With certainty, you won’t hear ANYTHING. There is a little pun in that question but when you company the word silent with the word failure, you know it I can’t be good. We use the term silent failure in cybersecurity to describe an event where the layers of defense have been breached, and nobody is any the wiser.

The nobody isn’t just information technology staff, but the entire organization. Someone or something has taken advantage of an existing vulnerability. An unknown vulnerability is one thing. However, a known vulnerability is worse. It is worse because it was previously identified and not addressed.

Imagine your house has 2 doors. One is a screen door and the other sits behind it. Both require different keys. The screen door’s mechanical lock is broken (known existing vulnerability). There was a recall made by the manufacturer, but it is never repaired or replaced. Now, all that remains is for someone to pick the lock to the second door. For all intents and purposes, you were 50% less secure than you originally thought.

Someone has now gotten through 1 door that you thought was 2, they are inside your organization, and you know nothing about it. This is silent failure, and the silence is truly deafening. You are not only unaware of their presence, but how long they have been there, what they have been doing, and what they might have already done.

It’s not until something bad happens that you become aware, but by that point in time the damage has already been done.

Today’s cybersecurity landscape can no longer rely on passive approaches to modern threats. We need human eyes in conjunction with artificial intelligence that contribute to what we call threat intelligence.
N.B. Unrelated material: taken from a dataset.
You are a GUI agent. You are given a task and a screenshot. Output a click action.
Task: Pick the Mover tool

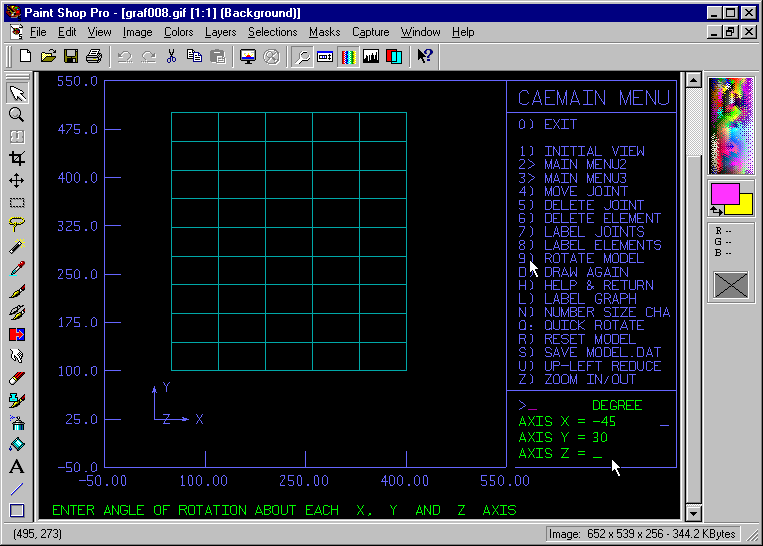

With the right threat intelligence, we have real-time access to most, if not all elements of the technology system and get a clearer picture of the kinds of activity that indicate something nefarious is being attempted. With that insight we can proactively respond in real-time leveraging automation.

At Auxzillium we implement the kinds of tools mentioned above to address things like silent-failure and eliminate breaches. While no organization is unbreachable, the goal with cyber-security should be to implement layers of defense that harden an organization from old, new, and evolving threats.